▶ SUPPLIED INFORMATION
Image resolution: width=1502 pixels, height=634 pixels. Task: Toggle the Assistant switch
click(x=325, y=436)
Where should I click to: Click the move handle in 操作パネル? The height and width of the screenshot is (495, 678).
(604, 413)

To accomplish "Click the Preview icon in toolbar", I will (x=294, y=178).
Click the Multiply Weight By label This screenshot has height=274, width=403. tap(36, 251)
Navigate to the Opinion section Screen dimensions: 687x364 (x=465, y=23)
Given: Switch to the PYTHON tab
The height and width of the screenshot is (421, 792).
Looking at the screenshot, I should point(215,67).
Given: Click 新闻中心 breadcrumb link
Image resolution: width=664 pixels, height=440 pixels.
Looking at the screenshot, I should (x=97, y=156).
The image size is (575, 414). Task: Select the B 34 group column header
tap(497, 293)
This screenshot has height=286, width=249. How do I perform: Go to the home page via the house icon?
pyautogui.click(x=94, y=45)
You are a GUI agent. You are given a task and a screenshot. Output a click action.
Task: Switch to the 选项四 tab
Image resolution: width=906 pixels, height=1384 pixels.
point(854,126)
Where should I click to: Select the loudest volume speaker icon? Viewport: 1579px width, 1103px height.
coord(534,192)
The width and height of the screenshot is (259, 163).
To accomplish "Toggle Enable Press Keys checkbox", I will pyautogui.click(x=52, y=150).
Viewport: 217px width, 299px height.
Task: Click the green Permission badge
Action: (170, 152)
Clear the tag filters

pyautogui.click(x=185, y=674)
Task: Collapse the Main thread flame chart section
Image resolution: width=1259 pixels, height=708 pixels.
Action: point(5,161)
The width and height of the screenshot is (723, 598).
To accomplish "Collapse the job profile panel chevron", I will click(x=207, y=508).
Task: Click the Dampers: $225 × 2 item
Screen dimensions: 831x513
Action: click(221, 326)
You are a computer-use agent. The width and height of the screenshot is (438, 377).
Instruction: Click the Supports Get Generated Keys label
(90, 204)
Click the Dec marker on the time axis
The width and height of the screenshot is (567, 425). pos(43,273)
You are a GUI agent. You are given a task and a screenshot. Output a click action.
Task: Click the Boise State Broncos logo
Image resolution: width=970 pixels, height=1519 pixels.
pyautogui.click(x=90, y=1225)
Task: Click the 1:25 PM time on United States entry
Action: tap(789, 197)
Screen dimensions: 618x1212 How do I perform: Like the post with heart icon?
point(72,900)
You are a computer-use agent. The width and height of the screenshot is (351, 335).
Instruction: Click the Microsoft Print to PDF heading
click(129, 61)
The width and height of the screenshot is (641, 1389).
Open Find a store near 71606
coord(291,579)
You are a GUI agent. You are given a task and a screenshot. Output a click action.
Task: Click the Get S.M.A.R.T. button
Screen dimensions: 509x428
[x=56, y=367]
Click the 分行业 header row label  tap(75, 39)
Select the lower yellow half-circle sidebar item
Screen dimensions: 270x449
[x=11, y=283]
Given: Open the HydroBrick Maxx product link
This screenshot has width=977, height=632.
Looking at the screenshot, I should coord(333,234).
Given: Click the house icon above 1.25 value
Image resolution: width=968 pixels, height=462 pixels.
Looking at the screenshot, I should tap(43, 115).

▶ WHAT IS NEEDED
Find each line in the listing above that contains the word "Viewport" and copy those lines out.

▶ ANSWER TO THE PROBLEM
Where should I click to: Select the loudest volume speaker icon? Viewport: 1579px width, 1103px height.
Viewport: 217px width, 299px height.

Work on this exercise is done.